___ Information provided

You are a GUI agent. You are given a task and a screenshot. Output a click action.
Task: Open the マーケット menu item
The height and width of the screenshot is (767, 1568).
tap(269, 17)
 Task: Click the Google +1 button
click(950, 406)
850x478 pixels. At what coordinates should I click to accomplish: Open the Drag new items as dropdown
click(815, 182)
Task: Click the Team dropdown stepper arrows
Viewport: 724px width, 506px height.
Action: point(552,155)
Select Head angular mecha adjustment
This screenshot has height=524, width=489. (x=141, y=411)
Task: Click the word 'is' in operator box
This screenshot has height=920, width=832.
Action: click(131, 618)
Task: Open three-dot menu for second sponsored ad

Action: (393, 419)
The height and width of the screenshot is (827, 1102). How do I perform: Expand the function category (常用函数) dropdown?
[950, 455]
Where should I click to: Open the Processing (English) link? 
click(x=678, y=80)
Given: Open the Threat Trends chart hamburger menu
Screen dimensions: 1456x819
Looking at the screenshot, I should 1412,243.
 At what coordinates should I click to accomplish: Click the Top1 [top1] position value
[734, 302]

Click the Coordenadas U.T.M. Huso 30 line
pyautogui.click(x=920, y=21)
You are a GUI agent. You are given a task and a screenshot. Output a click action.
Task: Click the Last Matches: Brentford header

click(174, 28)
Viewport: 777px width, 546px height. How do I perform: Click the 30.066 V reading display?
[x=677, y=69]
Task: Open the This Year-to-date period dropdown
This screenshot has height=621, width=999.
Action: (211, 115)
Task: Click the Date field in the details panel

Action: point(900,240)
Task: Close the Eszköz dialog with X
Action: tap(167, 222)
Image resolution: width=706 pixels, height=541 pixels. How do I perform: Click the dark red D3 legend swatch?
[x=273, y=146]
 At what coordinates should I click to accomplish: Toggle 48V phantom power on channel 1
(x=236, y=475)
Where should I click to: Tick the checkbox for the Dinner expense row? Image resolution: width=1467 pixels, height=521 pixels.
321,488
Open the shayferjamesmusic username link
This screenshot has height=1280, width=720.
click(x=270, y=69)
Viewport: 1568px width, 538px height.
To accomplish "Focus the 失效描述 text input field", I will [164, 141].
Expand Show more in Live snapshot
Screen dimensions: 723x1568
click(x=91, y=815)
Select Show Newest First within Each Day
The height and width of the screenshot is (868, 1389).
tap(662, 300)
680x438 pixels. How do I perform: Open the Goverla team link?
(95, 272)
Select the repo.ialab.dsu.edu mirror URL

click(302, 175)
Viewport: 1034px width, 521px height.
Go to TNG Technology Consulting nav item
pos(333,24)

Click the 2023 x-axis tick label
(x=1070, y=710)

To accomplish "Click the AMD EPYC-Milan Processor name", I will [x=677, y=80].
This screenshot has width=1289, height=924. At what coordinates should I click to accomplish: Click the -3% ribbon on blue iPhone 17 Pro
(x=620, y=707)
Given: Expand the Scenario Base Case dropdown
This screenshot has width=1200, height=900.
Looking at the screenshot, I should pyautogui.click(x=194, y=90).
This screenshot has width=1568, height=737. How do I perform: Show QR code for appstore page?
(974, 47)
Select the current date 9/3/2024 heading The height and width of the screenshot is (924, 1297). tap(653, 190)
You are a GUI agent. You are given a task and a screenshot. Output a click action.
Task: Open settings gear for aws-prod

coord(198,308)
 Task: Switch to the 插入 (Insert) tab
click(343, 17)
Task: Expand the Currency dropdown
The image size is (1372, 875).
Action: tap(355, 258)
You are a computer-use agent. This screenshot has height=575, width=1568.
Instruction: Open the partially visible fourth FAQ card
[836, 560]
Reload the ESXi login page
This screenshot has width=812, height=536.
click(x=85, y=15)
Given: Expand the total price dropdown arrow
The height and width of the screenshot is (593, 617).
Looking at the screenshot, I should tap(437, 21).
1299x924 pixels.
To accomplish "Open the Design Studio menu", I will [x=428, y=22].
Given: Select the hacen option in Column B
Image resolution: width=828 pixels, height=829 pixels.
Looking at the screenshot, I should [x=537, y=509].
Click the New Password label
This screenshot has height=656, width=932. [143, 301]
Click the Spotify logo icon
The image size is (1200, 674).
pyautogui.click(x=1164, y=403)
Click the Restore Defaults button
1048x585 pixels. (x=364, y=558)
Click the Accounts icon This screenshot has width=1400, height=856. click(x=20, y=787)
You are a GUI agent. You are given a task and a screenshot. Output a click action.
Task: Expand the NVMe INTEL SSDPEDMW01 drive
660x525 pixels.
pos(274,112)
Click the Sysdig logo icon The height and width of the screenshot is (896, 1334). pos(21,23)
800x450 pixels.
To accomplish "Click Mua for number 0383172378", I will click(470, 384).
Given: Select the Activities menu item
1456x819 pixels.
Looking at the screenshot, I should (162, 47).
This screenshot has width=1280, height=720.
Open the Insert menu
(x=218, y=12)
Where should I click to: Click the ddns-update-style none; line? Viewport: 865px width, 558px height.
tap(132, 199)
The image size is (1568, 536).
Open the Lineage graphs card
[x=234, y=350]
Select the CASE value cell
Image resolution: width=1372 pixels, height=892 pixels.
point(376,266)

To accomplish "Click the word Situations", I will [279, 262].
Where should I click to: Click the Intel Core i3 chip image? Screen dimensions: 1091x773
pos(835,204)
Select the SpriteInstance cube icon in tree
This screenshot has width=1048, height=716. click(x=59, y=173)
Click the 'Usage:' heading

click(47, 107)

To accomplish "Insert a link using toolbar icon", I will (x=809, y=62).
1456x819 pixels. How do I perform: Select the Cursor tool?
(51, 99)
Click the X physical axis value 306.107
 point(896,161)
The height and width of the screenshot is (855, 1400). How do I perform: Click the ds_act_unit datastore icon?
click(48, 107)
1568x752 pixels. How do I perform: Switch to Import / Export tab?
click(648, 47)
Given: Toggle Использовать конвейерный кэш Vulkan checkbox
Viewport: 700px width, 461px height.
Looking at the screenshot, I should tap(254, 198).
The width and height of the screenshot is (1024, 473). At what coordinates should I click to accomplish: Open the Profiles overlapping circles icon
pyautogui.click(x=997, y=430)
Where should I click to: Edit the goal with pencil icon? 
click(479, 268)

______

#### Your goal:
Could you put every line of the entries above into a Markdown table with the columns "No." and "Entry line", numbering the rows and leaving out blank lines?

#### Answer for this exercise:
| No. | Entry line |
|---|---|
| 1 | You are a GUI agent. You are given a task and a screenshot. Output a click action. |
| 2 | Task: Open the マーケット menu item |
| 3 | The height and width of the screenshot is (767, 1568). |
| 4 | tap(269, 17) |
| 5 |  Task: Click the Google +1 button |
| 6 | click(950, 406) |
| 7 | 850x478 pixels. At what coordinates should I click to accomplish: Open the Drag new items as dropdown |
| 8 | click(815, 182) |
| 9 | Task: Click the Team dropdown stepper arrows |
| 10 | Viewport: 724px width, 506px height. |
| 11 | Action: point(552,155) |
| 12 | Select Head angular mecha adjustment |
| 13 | This screenshot has height=524, width=489. (x=141, y=411) |
| 14 | Task: Click the word 'is' in operator box |
| 15 | This screenshot has height=920, width=832. |
| 16 | Action: click(131, 618) |
| 17 | Task: Open three-dot menu for second sponsored ad |
| 18 | Action: (393, 419) |
| 19 | The height and width of the screenshot is (827, 1102). How do I perform: Expand the function category (常用函数) dropdown? |
| 20 | [950, 455] |
| 21 | Where should I click to: Open the Processing (English) link?  |
| 22 | click(x=678, y=80) |
| 23 | Given: Open the Threat Trends chart hamburger menu |
| 24 | Screen dimensions: 1456x819 |
| 25 | Looking at the screenshot, I should 1412,243. |
| 26 |  At what coordinates should I click to accomplish: Click the Top1 [top1] position value |
| 27 | [734, 302] |
| 28 | Click the Coordenadas U.T.M. Huso 30 line |
| 29 | pyautogui.click(x=920, y=21) |
| 30 | You are a GUI agent. You are given a task and a screenshot. Output a click action. |
| 31 | Task: Click the Last Matches: Brentford header |
| 32 | click(174, 28) |
| 33 | Viewport: 777px width, 546px height. How do I perform: Click the 30.066 V reading display? |
| 34 | [x=677, y=69] |
| 35 | Task: Open the This Year-to-date period dropdown |
| 36 | This screenshot has height=621, width=999. |
| 37 | Action: (211, 115) |
| 38 | Task: Click the Date field in the details panel |
| 39 | Action: point(900,240) |
| 40 | Task: Close the Eszköz dialog with X |
| 41 | Action: tap(167, 222) |
| 42 | Image resolution: width=706 pixels, height=541 pixels. How do I perform: Click the dark red D3 legend swatch? |
| 43 | [x=273, y=146] |
| 44 |  At what coordinates should I click to accomplish: Toggle 48V phantom power on channel 1 |
| 45 | (x=236, y=475) |
| 46 | Where should I click to: Tick the checkbox for the Dinner expense row? Image resolution: width=1467 pixels, height=521 pixels. |
| 47 | 321,488 |
| 48 | Open the shayferjamesmusic username link |
| 49 | This screenshot has height=1280, width=720. |
| 50 | click(x=270, y=69) |
| 51 | Viewport: 1568px width, 538px height. |
| 52 | To accomplish "Focus the 失效描述 text input field", I will [164, 141]. |
| 53 | Expand Show more in Live snapshot |
| 54 | Screen dimensions: 723x1568 |
| 55 | click(x=91, y=815) |
| 56 | Select Show Newest First within Each Day |
| 57 | The height and width of the screenshot is (868, 1389). |
| 58 | tap(662, 300) |
| 59 | 680x438 pixels. How do I perform: Open the Goverla team link? |
| 60 | (95, 272) |
| 61 | Select the repo.ialab.dsu.edu mirror URL |
| 62 | click(302, 175) |
| 63 | Viewport: 1034px width, 521px height. |
| 64 | Go to TNG Technology Consulting nav item |
| 65 | pos(333,24) |
| 66 | Click the 2023 x-axis tick label |
| 67 | (x=1070, y=710) |
| 68 | To accomplish "Click the AMD EPYC-Milan Processor name", I will [x=677, y=80]. |
| 69 | This screenshot has width=1289, height=924. At what coordinates should I click to accomplish: Click the -3% ribbon on blue iPhone 17 Pro |
| 70 | (x=620, y=707) |
| 71 | Given: Expand the Scenario Base Case dropdown |
| 72 | This screenshot has width=1200, height=900. |
| 73 | Looking at the screenshot, I should pyautogui.click(x=194, y=90). |
| 74 | This screenshot has width=1568, height=737. How do I perform: Show QR code for appstore page? |
| 75 | (974, 47) |
| 76 | Select the current date 9/3/2024 heading The height and width of the screenshot is (924, 1297). tap(653, 190) |
| 77 | You are a GUI agent. You are given a task and a screenshot. Output a click action. |
| 78 | Task: Open settings gear for aws-prod |
| 79 | coord(198,308) |
| 80 |  Task: Switch to the 插入 (Insert) tab |
| 81 | click(343, 17) |
| 82 | Task: Expand the Currency dropdown |
| 83 | The image size is (1372, 875). |
| 84 | Action: tap(355, 258) |
| 85 | You are a computer-use agent. This screenshot has height=575, width=1568. |
| 86 | Instruction: Open the partially visible fourth FAQ card |
| 87 | [836, 560] |
| 88 | Reload the ESXi login page |
| 89 | This screenshot has width=812, height=536. |
| 90 | click(x=85, y=15) |
| 91 | Given: Expand the total price dropdown arrow |
| 92 | The height and width of the screenshot is (593, 617). |
| 93 | Looking at the screenshot, I should tap(437, 21). |
| 94 | 1299x924 pixels. |
| 95 | To accomplish "Open the Design Studio menu", I will [x=428, y=22]. |
| 96 | Given: Select the hacen option in Column B |
| 97 | Image resolution: width=828 pixels, height=829 pixels. |
| 98 | Looking at the screenshot, I should [x=537, y=509]. |
| 99 | Click the New Password label |
| 100 | This screenshot has height=656, width=932. [143, 301] |
| 101 | Click the Spotify logo icon |
| 102 | The image size is (1200, 674). |
| 103 | pyautogui.click(x=1164, y=403) |
| 104 | Click the Restore Defaults button |
| 105 | 1048x585 pixels. (x=364, y=558) |
| 106 | Click the Accounts icon This screenshot has width=1400, height=856. click(x=20, y=787) |
| 107 | You are a GUI agent. You are given a task and a screenshot. Output a click action. |
| 108 | Task: Expand the NVMe INTEL SSDPEDMW01 drive |
| 109 | 660x525 pixels. |
| 110 | pos(274,112) |
| 111 | Click the Sysdig logo icon The height and width of the screenshot is (896, 1334). pos(21,23) |
| 112 | 800x450 pixels. |
| 113 | To accomplish "Click Mua for number 0383172378", I will click(470, 384). |
| 114 | Given: Select the Activities menu item |
| 115 | 1456x819 pixels. |
| 116 | Looking at the screenshot, I should (162, 47). |
| 117 | This screenshot has width=1280, height=720. |
| 118 | Open the Insert menu |
| 119 | (x=218, y=12) |
| 120 | Where should I click to: Click the ddns-update-style none; line? Viewport: 865px width, 558px height. |
| 121 | tap(132, 199) |
| 122 | The image size is (1568, 536). |
| 123 | Open the Lineage graphs card |
| 124 | [x=234, y=350] |
| 125 | Select the CASE value cell |
| 126 | Image resolution: width=1372 pixels, height=892 pixels. |
| 127 | point(376,266) |
| 128 | To accomplish "Click the word Situations", I will [279, 262]. |
| 129 | Where should I click to: Click the Intel Core i3 chip image? Screen dimensions: 1091x773 |
| 130 | pos(835,204) |
| 131 | Select the SpriteInstance cube icon in tree |
| 132 | This screenshot has width=1048, height=716. click(x=59, y=173) |
| 133 | Click the 'Usage:' heading |
| 134 | click(47, 107) |
| 135 | To accomplish "Insert a link using toolbar icon", I will (x=809, y=62). |
| 136 | 1456x819 pixels. How do I perform: Select the Cursor tool? |
| 137 | (51, 99) |
| 138 | Click the X physical axis value 306.107 |
| 139 |  point(896,161) |
| 140 | The height and width of the screenshot is (855, 1400). How do I perform: Click the ds_act_unit datastore icon? |
| 141 | click(48, 107) |
| 142 | 1568x752 pixels. How do I perform: Switch to Import / Export tab? |
| 143 | click(648, 47) |
| 144 | Given: Toggle Использовать конвейерный кэш Vulkan checkbox |
| 145 | Viewport: 700px width, 461px height. |
| 146 | Looking at the screenshot, I should tap(254, 198). |
| 147 | The width and height of the screenshot is (1024, 473). At what coordinates should I click to accomplish: Open the Profiles overlapping circles icon |
| 148 | pyautogui.click(x=997, y=430) |
| 149 | Where should I click to: Edit the goal with pencil icon?  |
| 150 | click(479, 268) |